Тут толпа идет, вроде нашей демонстрации, только несут не знамена, не портреты с усатым, а желтые флажки, чудища всякие, разноцветные бумажные фонарики, хотя и день был. Праздник что ли у них какой, как раз ко времени. Я обрадовался. Все-таки народ гуляет. Затесался к ним. И они обрадовались. Нахлобучили мне на голову какой-то не то колпак, не то корону, посадили на носилки. Несут. Они свои песни поют. А я ворот гимнастерки расстегнул и нашу одесскую, знаешь: "Как на Дерибасовской, угол Ришельевской, в восемь часов вечера разнеслася весть"? — Не знаю, — с интересом отозвался Павлик, — а о чем там?

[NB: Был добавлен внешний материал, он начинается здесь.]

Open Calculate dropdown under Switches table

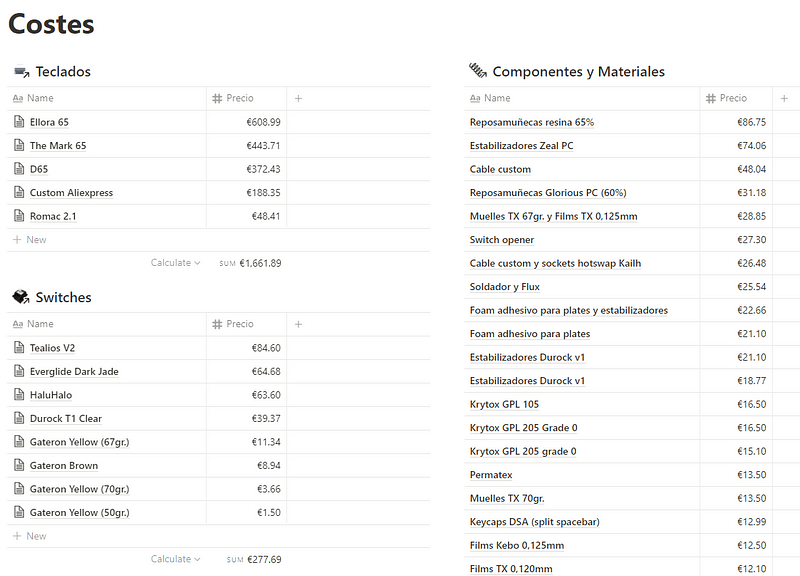(x=175, y=559)
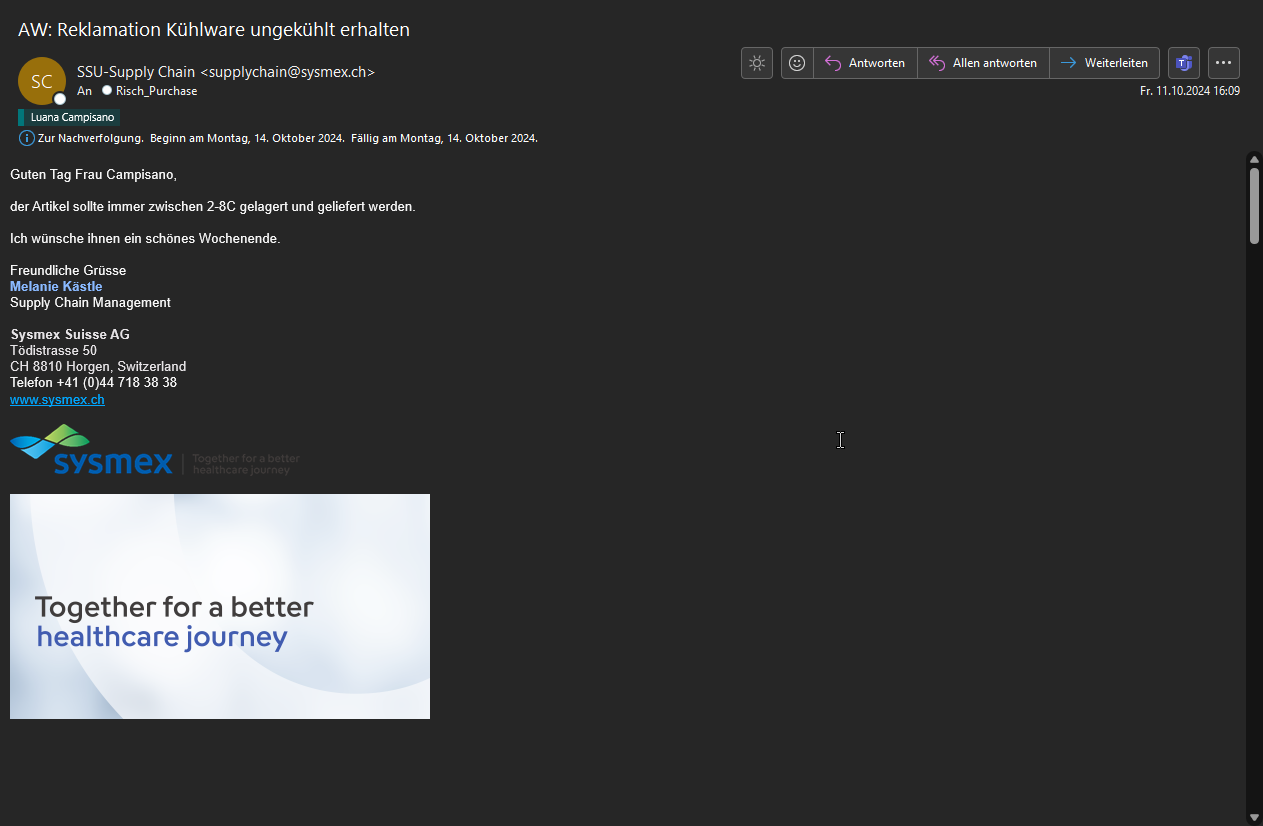Choose Allen antworten to reply all
The height and width of the screenshot is (826, 1263).
tap(983, 63)
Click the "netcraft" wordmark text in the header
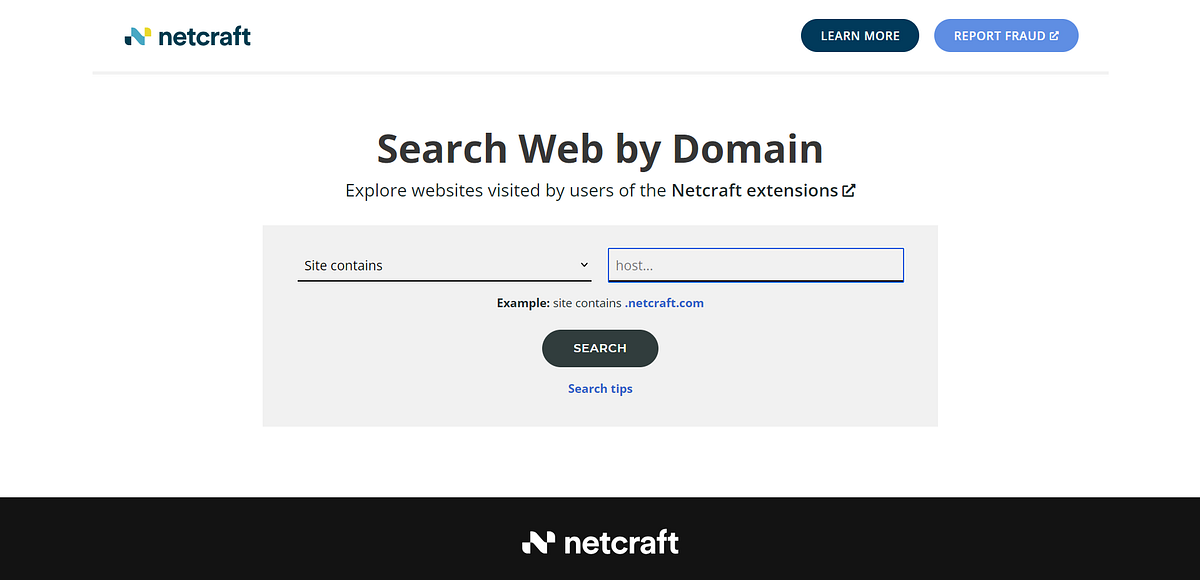This screenshot has width=1200, height=580. click(205, 36)
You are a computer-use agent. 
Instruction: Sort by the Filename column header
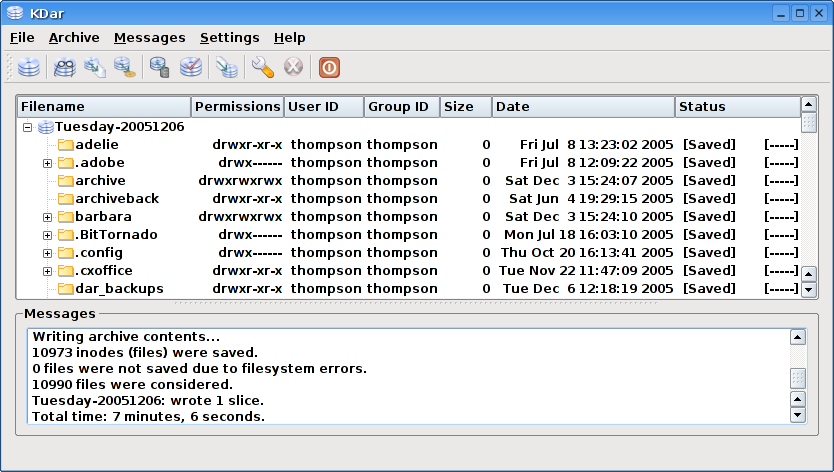coord(104,107)
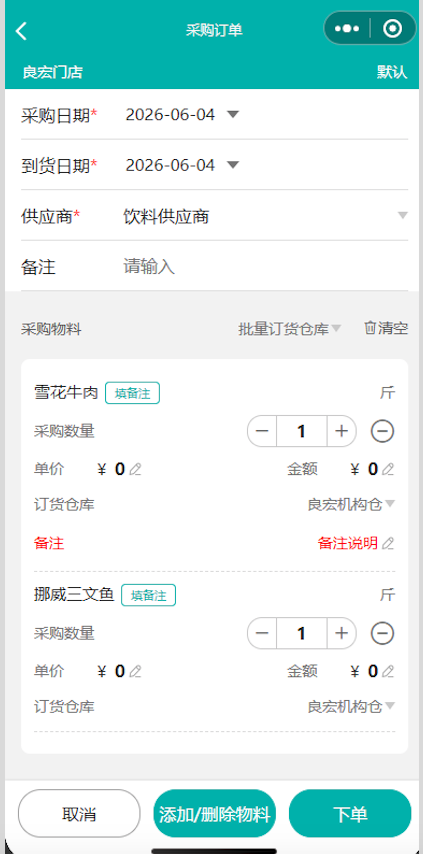Go back using the left arrow
423x854 pixels.
(21, 30)
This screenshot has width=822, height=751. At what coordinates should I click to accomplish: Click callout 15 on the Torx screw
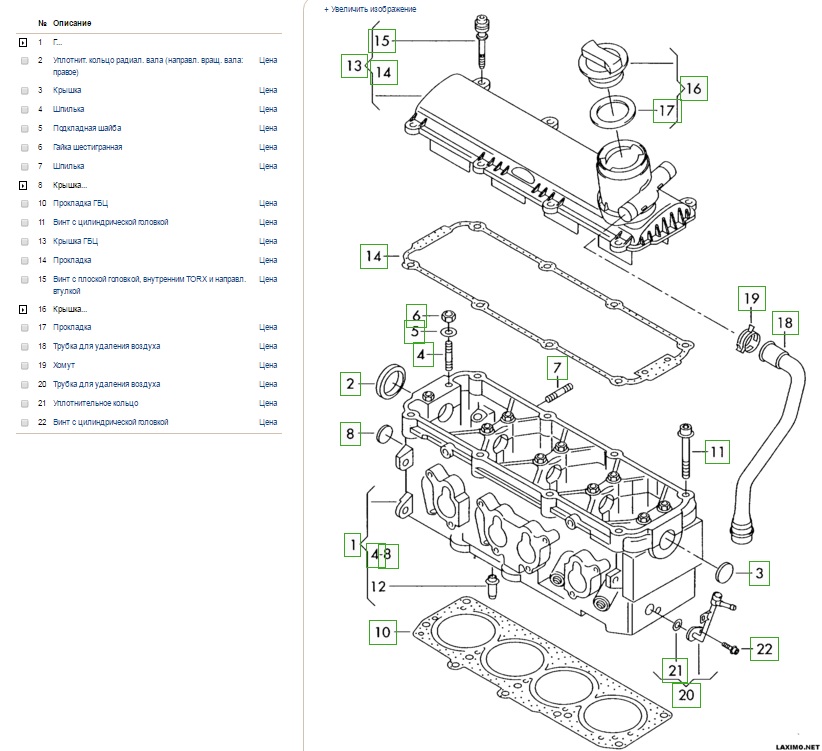[383, 40]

— Э, да что с тебя взять, белый медведь, — махнул рукой Степа и продолжал: — Несли они меня, несли, а потом мне надоело. Спрыгнул, отстал от них, огляделся. Боже ж ты мой, вот история! Куда попал — сам не знаю. По-китайски и по-японски — ни слова. Знаю только название гостиницы, и то потому, что английское, ну той гостиницы, где мой батальон стоит. Пошел куда глаза глядят. На углу рикши стоят. Колясочки у них легкие, лакированные, спицы разноцветные. Подошел к одному, сказал название отеля. Он улыбается, кивает головой, показывает: садись, мол! — стаер зачуханный.
Еду, еду, потом кричу: "Стой!". Он не понимает, бежит. Еле-еле втолковал ему, а то все бежал. Наконец, остановился. Я слез и говорю ему: "Эй ты, рысак! Разве так возят? Садись, я тебе покажу, как надо возить с ветерком!" Не понимает. Я думаю: так до вечера без толку кричать. Взял его за шиворот, тащу на сидение, а он упирается. Но когда я за кобуру взялся — он-таки сел. Сидит на подушке, дрожит, сам не свой, чего-то бормочет. Я впрягся, и — бегом. Бегу, бегу, куда — сам не знаю, только ордена и медали на груди позвякивают. Вдруг выскочил на широкую улицы, а там полно народа. Рикши, извозчики, автомобили, — словом, весь транспорт, увидев нас, остановился. Шум, крики, как у нас на привозе. Это мне потом объяснили, что к чему. Рикша у них считается чуть ли не самое последнее занятие. А тут офицер, победитель, европеец, при всех регалиях, какого-то нищего китайца в коляске везет. Короче говоря, сцапал меня комендантский патруль. Вкатил мне комендант пять суток губы и строевую подготовку: пошагать значит во дворе комендатуры. Вот зачем, выходит, меня десять тысяч верст везли! А отсидел — того хуже. На улице китайцы подходят, пальцами дотрагиваются, а кто к гимнастерке лоб прижимает. В какую лавку ни зайдешь, хозяин все перед тобой выкладывает и денег не берет. Это они меня к каким-то своим святым причислили. Поначалу мне даже нравилось, а потом сил моих не стало. Ладно — в солдаты, а в святые я не нанимался. Еле допросился перевода в другую часть, подальше от Мукдена. А вернулся домой после войны — море потянуло. — Степа широко улыбнулся: — Ну, вот, чирик! Выписываюсь я: мы еще с тобой в Одессе бычков с моря потаскаем.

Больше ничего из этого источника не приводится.